The latest one I've done is a 38mm diver and a relatively normal one by my standards and dimensioned somewhat to potentially fit a Selitta movement, as, yes, I've gotten the suggestion of trying to make my own watches, which I have no immediate delusions of attempting due to having some idea of the things involved. But with that thought in mind, I figured, perhaps it'd be time to try to share with a wider audience and get feedback or ideas.
So, meet my most recent, unnamed diver.









The main thing I wanted to try here was outlined cardinal indices to hide a date window while also meeting ISO-6425 requirements (visually) thus, it also has a more typical-of-divers styling than my previous things, but with a few other quirks such as the different edge to the 0-15 section of the bezel and a central section with a wave pattern.
At this point in time I of course feel like I need to change things, like I might want to redesign the hands and I need to reshape the crownguards to be circular around the crown, which itself I feel could do with a rework. The lugs are also probably too long and I want to shrink the 16-59 bezel dots.

But, otherwise, I'm taking the plunge (no pun intended) here to see if I might really have a shot at this. 
And if I were to start a micro, what would I bring to the table, right? At this point, probably wild amounts of multicolor lume would be the first thing I'd say...


----------



## PeterK. (Jan 4, 2014)

Make hour hand bit longer and case 40 mm and you have a winner in my opinion .


----------



## Karriope (Dec 31, 2017)

PeterK. said:


> Make hour hand bit longer and case 40 mm and you have a winner in my opinion .


Thanks. The hour hand length is sized to the edge of the larger quarter indices but I can't help finding it looks too short next to a minor indice. I'd either extend it or maybe add a pointy end (ala a Mercedes hand).
As for the mild upsize, I see your point. Though of course to personal taste I've been looking for more sub-40 divers, hence the smaller size. Also, the SW200 date window is further inwards than I thought, making a wider diameter harder to fit the date window into an index marker.
That said, adding an extra 1mm between the four major markers and the minute chapter ring to size up to 40mm would certainly not affect things and probably improve it as I felt I made said gap too small!


----------



## yankeexpress (Apr 7, 2013)

Other than the mercedes hour hand, which is jarring and needs to be replaced, it looks very interesting.


----------



## Karriope (Dec 31, 2017)

yankeexpress said:


> Other than the mercedes hour hand, which is jarring and needs to be replaced, it looks very interesting.

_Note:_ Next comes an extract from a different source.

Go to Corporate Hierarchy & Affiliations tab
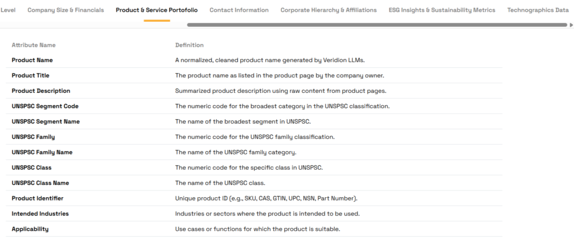coord(328,10)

Do you have a suggestion for the hand style? At the moment I'm thinking of using a segmented arrow.


----------



## wtma (Jul 26, 2014)

Looking good, I really like it. Love how you incorporate the date window inside the 6 o'clock marker.
However I'd also concern about the hands, all three of them. The hour and minute hands are too thin they all look like second hand. Not a fan also of the hexagonal tail of the second hand there, too distracting imho. I'm not sure what type of hands will go with the overall aesthetic, but I think a paddle or ploprof hands set might worth a try.


----------



## andrea__81 (Jul 27, 2016)

Overall, very nice!
Love your weird logo and how it works as counterbalance on the seconds.
The tips of hour and minutes are not much to my taste and the hands should probably be thicker.
The 15 minutes arc on the bezel is imho not much highlighted, if anything the dots on the rest of the bezel are more visible than the dashes! I would also give a different color to the first 15 minutes. There, another step away from minimalism 

Inviato dal mio iPhone utilizzando Tapatalk


----------



## Noro (Jun 16, 2018)

I like the design a lot. Though the lugs are far too long IMO, which I think not only detracts from the aesthetic in itself but also negates the purpose of the smaller 38mm size, as the lug to lug looks to be near 50? If so, that is long for even a 40mm watch. When people are creating smaller watches they often focus on the wrong dimension- it matters little if you build a 38 or 40 if you end up making the lug-to-lug no shorter than that of your average 42mm watch, and thus not fitting those seeking or requiring a smaller watch anyway.

Other than that I like it a lot, interesting and original. And you have some real talent on the design work and renders btw.

If the lug to lug is made no more than 46/47 (either a 38 or 40 diameter), and you used a 9015 or STP1-11 instead, I would buy it today. I just do not like the Sellita. And ETA's are over priced of course.



yankeexpress said:


> Other than the mercedes hour hand, which is jarring and needs to be replaced, it looks very interesting.


I was under the impression it was a cube, it looks like a cube to me, to go along with the rest of the geometric shapes.


----------



## Karriope (Dec 31, 2017)

wtma said:


> Looking good, I really like it. Love how you incorporate the date window inside the 6 o'clock marker.
> However I'd also concern about the hands, all three of them. The hour and minute hands are too thin they all look like second hand. Not a fan also of the hexagonal tail of the second hand there, too distracting imho. I'm not sure what type of hands will go with the overall aesthetic, but I think a paddle or ploprof hands set might worth a try.


Thanks!
By ploprof, do you mean the Omega Ploprof?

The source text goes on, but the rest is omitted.